- _The records_
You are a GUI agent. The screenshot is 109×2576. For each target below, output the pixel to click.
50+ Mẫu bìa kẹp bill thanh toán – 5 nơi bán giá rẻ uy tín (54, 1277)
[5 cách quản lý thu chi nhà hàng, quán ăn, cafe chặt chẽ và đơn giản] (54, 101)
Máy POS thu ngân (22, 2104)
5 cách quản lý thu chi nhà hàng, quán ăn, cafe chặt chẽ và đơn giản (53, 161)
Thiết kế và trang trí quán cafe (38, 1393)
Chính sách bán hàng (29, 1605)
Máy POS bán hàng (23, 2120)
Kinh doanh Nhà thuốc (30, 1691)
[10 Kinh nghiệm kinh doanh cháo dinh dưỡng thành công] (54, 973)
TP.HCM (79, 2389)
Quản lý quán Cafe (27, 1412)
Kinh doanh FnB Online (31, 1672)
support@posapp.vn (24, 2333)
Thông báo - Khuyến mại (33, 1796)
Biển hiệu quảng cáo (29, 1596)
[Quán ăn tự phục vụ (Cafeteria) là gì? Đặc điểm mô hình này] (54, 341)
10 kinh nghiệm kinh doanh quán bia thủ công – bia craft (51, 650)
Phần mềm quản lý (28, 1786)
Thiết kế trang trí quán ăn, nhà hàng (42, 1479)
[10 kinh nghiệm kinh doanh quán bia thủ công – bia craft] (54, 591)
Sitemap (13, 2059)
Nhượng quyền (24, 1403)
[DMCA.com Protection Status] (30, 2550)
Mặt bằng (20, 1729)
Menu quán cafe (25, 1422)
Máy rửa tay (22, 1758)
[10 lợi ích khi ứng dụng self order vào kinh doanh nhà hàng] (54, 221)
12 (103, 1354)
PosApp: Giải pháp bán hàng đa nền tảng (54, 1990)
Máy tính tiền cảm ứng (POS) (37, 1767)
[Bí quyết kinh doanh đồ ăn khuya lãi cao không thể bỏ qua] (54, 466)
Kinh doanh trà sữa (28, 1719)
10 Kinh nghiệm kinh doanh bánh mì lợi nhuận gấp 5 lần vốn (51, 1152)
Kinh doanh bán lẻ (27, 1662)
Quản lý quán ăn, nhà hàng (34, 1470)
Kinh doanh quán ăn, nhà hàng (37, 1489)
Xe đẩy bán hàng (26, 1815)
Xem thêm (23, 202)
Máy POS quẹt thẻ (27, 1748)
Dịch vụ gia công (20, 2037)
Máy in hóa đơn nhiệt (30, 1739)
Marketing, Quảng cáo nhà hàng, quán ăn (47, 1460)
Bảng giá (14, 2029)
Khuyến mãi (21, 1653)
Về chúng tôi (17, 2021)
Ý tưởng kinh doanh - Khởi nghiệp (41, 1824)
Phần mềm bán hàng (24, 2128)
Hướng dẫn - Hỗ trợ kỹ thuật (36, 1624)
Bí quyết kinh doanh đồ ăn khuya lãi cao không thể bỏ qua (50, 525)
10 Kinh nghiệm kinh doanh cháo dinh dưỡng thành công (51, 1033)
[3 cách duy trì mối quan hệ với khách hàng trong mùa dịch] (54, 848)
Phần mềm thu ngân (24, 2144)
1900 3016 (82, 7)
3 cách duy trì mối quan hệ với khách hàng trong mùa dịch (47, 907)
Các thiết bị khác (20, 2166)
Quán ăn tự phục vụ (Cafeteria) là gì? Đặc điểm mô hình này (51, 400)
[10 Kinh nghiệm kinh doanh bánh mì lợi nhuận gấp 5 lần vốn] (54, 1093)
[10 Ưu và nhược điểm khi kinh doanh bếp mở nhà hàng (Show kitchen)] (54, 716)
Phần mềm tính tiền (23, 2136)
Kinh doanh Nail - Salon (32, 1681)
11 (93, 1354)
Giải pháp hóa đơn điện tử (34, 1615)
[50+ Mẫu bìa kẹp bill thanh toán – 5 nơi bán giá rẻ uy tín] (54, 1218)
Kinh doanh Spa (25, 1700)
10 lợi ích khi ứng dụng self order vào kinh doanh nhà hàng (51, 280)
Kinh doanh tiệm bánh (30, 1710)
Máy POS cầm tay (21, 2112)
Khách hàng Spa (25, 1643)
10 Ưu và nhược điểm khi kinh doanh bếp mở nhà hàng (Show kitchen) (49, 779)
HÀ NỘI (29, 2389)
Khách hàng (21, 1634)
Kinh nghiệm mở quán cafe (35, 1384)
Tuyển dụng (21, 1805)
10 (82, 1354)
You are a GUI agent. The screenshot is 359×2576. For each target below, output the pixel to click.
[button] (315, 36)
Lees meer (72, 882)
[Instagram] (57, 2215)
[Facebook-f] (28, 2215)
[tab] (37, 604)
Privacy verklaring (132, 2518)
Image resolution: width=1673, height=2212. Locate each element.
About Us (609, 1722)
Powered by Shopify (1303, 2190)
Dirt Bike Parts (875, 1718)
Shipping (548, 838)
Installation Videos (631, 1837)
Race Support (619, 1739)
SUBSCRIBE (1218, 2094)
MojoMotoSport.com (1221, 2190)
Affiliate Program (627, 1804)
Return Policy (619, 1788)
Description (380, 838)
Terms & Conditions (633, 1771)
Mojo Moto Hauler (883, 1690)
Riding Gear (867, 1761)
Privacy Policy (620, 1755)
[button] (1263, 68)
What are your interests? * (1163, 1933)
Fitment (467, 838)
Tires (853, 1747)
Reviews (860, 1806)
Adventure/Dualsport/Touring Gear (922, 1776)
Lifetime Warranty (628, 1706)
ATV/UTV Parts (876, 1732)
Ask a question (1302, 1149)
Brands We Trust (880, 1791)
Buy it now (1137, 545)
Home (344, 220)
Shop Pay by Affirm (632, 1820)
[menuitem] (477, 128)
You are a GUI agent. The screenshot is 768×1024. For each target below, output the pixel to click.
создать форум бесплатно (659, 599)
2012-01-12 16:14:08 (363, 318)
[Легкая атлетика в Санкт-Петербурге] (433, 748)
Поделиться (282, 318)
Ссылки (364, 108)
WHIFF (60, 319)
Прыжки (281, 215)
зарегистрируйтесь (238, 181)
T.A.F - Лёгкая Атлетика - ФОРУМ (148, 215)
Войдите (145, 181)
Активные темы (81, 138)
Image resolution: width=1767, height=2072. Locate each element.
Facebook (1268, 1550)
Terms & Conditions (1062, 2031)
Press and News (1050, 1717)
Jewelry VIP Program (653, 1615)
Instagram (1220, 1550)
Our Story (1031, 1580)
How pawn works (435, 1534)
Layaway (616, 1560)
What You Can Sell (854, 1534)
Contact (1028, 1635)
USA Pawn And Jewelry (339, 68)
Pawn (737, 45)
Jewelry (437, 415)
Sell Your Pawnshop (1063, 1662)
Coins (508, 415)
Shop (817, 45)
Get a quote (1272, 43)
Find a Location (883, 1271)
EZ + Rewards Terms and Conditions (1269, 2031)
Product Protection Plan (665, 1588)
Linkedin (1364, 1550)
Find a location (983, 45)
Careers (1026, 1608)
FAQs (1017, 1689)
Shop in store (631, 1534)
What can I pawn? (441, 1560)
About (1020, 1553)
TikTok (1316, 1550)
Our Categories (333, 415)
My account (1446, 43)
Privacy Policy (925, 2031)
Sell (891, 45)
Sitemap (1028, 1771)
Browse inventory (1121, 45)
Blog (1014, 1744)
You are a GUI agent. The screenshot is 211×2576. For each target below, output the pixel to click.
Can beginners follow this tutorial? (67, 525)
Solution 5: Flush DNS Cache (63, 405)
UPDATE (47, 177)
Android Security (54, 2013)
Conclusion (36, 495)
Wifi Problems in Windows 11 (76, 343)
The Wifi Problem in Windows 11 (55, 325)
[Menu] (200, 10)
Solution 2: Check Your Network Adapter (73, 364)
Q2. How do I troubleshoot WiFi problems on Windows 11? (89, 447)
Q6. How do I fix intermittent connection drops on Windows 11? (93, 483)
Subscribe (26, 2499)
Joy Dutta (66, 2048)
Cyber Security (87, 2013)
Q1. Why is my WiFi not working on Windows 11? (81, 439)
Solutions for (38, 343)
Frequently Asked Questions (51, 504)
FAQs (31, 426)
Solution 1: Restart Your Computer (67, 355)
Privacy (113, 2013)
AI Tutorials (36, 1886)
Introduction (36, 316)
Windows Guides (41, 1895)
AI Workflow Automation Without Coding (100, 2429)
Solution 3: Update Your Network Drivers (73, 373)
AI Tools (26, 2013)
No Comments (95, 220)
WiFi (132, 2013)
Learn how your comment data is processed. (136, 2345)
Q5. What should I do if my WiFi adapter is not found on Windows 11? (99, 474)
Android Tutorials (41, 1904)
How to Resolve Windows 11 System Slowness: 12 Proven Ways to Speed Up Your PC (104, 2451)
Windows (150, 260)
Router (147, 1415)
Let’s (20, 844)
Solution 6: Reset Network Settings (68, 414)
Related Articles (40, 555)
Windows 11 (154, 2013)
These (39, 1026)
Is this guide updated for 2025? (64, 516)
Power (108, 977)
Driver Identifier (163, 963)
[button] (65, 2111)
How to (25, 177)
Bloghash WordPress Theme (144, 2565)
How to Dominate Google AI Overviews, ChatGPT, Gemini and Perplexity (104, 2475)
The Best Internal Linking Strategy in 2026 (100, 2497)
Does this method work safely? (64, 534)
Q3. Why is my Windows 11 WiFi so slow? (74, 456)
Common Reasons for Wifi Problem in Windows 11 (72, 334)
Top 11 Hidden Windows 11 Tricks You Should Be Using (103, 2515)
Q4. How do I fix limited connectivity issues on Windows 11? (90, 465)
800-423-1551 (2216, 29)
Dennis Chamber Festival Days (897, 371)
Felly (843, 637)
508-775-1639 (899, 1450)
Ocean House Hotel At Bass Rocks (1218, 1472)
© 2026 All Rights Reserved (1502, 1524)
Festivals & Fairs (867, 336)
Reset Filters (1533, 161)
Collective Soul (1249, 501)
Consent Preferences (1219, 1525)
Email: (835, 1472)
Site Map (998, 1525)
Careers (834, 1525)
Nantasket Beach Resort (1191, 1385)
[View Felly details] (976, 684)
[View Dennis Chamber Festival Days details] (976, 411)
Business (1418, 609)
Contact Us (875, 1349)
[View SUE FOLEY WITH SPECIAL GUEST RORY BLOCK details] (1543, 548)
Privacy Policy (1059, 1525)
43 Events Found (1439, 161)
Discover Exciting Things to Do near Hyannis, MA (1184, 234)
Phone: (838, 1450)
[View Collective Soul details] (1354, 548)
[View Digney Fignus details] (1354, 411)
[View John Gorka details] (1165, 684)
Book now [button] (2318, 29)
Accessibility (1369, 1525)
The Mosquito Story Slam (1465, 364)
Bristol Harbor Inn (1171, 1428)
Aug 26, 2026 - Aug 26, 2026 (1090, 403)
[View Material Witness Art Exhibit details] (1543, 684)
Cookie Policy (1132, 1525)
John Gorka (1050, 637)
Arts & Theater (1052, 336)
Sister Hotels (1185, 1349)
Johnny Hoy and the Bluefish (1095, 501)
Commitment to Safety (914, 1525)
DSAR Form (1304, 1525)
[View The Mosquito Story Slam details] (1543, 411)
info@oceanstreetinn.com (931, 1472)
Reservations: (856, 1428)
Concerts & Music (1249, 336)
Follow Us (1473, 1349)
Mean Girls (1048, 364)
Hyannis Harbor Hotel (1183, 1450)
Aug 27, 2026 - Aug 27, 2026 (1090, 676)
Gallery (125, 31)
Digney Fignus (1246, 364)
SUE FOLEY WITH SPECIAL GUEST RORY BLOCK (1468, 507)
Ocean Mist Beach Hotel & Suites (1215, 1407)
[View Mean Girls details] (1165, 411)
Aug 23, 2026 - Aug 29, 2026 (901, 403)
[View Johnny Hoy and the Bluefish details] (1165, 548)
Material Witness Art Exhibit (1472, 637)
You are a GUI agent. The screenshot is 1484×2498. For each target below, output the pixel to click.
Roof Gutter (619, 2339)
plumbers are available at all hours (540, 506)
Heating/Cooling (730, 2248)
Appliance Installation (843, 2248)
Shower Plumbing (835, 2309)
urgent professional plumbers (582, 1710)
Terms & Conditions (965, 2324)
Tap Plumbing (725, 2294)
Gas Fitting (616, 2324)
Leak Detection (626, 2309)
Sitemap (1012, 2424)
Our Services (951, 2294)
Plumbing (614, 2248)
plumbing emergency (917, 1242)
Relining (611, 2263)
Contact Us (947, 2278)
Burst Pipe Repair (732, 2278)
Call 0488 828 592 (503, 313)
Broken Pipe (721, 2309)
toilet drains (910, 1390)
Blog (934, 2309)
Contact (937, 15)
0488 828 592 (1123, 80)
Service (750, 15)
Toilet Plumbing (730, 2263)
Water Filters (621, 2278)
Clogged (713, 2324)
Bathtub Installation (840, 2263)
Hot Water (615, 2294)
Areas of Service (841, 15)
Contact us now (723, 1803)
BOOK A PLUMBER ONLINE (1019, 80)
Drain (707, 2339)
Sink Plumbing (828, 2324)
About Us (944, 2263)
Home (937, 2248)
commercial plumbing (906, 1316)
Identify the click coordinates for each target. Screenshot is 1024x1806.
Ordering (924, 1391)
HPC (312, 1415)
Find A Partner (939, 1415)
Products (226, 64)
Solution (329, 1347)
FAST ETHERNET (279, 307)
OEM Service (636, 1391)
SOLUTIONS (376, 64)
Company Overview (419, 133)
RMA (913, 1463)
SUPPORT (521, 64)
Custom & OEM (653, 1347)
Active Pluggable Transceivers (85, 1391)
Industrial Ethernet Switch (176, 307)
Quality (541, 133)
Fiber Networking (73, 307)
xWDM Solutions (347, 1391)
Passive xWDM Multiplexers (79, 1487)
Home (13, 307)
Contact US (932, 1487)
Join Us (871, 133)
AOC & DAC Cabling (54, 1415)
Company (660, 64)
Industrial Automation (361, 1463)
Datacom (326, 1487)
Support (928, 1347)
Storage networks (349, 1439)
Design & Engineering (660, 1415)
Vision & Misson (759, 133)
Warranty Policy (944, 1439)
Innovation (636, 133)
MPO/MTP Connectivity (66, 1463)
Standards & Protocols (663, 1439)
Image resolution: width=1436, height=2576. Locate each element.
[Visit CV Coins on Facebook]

- _Prompt_
Return the lines exactly as they stand, please. Start at the top of the material and finish with the line where "Máy POS thu ngân (22, 2104)" appears.

- _Your solution_
You are a GUI agent. The screenshot is 109×2576. For each target below, output the pixel to click.
50+ Mẫu bìa kẹp bill thanh toán – 5 nơi bán giá rẻ uy tín (54, 1277)
[5 cách quản lý thu chi nhà hàng, quán ăn, cafe chặt chẽ và đơn giản] (54, 101)
Máy POS thu ngân (22, 2104)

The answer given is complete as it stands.